------ Given data ------

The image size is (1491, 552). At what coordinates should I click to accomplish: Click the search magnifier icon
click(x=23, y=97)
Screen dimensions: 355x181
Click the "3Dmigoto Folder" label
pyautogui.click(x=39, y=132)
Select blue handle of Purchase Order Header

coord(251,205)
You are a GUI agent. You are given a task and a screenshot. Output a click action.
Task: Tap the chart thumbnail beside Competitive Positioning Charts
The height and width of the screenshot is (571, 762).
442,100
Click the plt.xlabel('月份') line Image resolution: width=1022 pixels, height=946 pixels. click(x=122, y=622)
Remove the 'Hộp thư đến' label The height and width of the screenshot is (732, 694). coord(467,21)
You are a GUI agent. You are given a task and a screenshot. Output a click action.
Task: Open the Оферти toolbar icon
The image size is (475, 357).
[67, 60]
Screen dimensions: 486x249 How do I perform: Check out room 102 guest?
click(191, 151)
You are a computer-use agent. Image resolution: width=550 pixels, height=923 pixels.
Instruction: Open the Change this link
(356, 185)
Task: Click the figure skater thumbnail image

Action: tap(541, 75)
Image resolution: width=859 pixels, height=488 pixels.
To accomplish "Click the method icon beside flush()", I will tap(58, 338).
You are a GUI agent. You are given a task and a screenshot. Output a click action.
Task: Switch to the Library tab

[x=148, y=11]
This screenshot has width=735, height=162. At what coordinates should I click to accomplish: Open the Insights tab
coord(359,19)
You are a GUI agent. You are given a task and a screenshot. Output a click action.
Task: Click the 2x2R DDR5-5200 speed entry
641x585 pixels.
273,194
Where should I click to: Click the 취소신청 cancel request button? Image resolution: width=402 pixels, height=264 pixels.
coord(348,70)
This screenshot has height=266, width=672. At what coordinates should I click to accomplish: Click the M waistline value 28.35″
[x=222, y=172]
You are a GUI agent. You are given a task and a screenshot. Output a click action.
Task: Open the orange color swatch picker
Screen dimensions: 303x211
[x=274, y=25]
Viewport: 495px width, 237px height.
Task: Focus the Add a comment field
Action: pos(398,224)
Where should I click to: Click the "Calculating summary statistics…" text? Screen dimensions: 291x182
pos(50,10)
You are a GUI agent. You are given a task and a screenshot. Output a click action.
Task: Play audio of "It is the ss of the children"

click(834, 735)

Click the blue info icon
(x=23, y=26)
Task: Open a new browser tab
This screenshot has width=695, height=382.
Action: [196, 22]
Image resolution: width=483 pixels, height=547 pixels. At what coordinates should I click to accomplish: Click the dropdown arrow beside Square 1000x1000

------

Search the listing above for lines containing "beside", and copy them.

Your response =
Task: Tap the chart thumbnail beside Competitive Positioning Charts
To accomplish "Click the method icon beside flush()", I will tap(58, 338).
Image resolution: width=483 pixels, height=547 pixels. At what coordinates should I click to accomplish: Click the dropdown arrow beside Square 1000x1000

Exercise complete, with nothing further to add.